> [Enunciado]
Responde según el texto sobre Sex and the City:
(a) ¿En qué año estrenó HBO el episodio?
(b) ¿La novelística de qué autora regurgitaba la creación de Star?
(c) ¿En qué año aterrizó en Nueva York quien escribe?

> [Fragmento del documento]
..............................

En 1998, cuando HBO estrenó el episodio y la serie todavía no era un fenómeno de masas, el hecho de que cuatro mujeres hablaran abiertamente del sexo anal no era un tabú en el imaginario cinematográfico occidental. Sí que lo era, sin embargo, que un grupo de hembras pudieran otorgarse el poder (y tener la pasta suficiente) como para parar el tiempo de la ciudad más vertiginosa del planeta con el objetivo de organizar un simposio improvisado de cómo una polla les podía afectar la corporalidad. Sex and the City fundaba su narrativa en tópicos idealizados de la vida en Manhattan, empezando por una protagonista que vivía como una reina ingresando el sueldo de una simple columna en la prensa y un grupo de amigas con arquetipos muy forzados. Pero Star tuvo la gracia de explicar que una ciudad también es la idealización que uno hace de ella y que la liberación femenina, lejos de aniquilar el prejuicio, debía abrazarlo para modificarlo y divertirse así con cierto ingenio.

Como ocurre casi siempre, Star no inventó la rueda; su soberbia creación regurgitaba la novelística de Jane Austen, según la cual la libertad es una rara incógnita que se halla en el espacio entre la más alta natividad idealista y la adecuación a las convenciones y los tópicos de cada época. Por mucho que Sex and the City acabara provocando mucha tontería y toneladas de pijas intentando imitar a Carrie Bradshaw sin tener su gracia, la serie normalizó el tabú sobre ciertas perversiones sexuales liberándolas en la boca de un cuarteto protagonista que ayudó a mantener intactos los tópicos de felicidad neoyorquina antes de que unos guionistas alternativos los hicieran estallar borrando las Torres Gemelas de su horizonte. Cuando aterricé en Nueva York, en 2004, ya no había espacio para los Manolo de Carrie porque mi conciudadanía asistía con adicción los desvaríos de un grupo de supervivientes en una extraña isla.

..............................

> [Datos aportados]
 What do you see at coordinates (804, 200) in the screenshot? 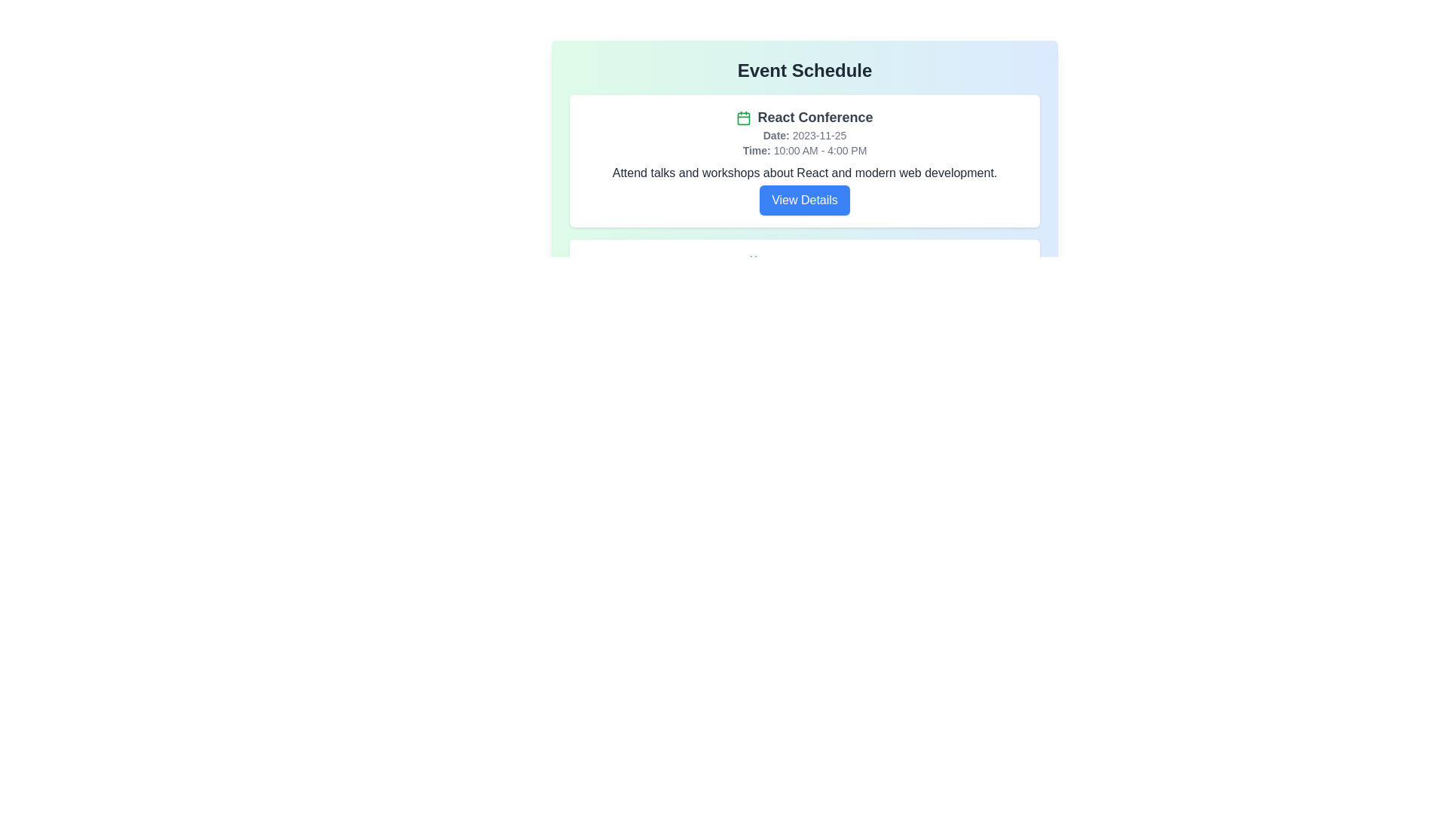
I see `the 'View Details' button for React Conference` at bounding box center [804, 200].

..............................

> [Resultado final]
(a) En 1998.
(b) La de Jane Austen.
(c) En 2004.